--- EXERCISE AIM ---
Would you please transcribe, exactly as written, the lines of the entries below starting at the one that holds "Open the comments bubble icon" and ending at the one that holds "Task: Click the Undo arrow icon", both included?

Stored data entries

━━━

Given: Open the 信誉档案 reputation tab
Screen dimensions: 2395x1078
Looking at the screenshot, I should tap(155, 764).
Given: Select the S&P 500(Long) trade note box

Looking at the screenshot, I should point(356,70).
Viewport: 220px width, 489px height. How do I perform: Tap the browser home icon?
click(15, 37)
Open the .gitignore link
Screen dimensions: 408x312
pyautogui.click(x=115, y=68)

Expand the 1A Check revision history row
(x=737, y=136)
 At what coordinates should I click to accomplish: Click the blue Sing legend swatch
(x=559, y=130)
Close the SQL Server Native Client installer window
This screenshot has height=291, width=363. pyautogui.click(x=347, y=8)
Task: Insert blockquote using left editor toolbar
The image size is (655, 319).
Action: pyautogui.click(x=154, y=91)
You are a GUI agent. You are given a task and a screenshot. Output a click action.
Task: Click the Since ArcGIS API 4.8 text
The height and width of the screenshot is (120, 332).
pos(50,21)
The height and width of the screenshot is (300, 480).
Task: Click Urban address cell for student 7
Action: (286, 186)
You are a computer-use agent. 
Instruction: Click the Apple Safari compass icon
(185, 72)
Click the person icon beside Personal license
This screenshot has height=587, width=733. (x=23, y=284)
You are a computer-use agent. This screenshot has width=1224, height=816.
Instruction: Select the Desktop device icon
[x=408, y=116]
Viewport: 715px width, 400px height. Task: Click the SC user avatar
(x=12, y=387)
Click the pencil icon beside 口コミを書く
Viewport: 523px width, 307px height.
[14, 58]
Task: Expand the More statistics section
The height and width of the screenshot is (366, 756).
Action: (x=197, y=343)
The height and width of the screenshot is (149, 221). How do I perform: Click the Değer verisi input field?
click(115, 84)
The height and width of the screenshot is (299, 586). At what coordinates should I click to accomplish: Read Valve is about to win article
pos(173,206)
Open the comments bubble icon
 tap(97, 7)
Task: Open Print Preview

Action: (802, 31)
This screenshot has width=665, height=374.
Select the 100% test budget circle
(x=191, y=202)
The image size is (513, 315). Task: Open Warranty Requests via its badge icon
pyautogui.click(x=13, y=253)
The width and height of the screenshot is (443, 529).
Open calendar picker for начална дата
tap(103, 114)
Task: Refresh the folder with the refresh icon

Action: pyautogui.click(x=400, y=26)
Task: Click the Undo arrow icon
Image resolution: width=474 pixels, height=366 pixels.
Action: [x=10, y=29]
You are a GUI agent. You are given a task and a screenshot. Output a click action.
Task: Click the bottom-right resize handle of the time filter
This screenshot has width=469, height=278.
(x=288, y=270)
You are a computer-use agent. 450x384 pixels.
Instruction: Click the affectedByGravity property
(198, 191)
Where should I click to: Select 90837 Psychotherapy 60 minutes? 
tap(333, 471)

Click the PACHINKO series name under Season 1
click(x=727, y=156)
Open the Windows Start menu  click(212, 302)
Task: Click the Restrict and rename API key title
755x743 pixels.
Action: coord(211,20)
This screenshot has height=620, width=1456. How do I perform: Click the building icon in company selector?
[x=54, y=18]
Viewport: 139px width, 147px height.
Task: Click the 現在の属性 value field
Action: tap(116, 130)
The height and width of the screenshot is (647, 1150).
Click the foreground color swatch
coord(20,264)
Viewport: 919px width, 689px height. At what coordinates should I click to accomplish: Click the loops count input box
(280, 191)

━━━

--- ANSWER SPACE ---
Open the comments bubble icon
 tap(97, 7)
Task: Open Print Preview

Action: (802, 31)
This screenshot has width=665, height=374.
Select the 100% test budget circle
(x=191, y=202)
The image size is (513, 315). Task: Open Warranty Requests via its badge icon
pyautogui.click(x=13, y=253)
The width and height of the screenshot is (443, 529).
Open calendar picker for начална дата
tap(103, 114)
Task: Refresh the folder with the refresh icon

Action: pyautogui.click(x=400, y=26)
Task: Click the Undo arrow icon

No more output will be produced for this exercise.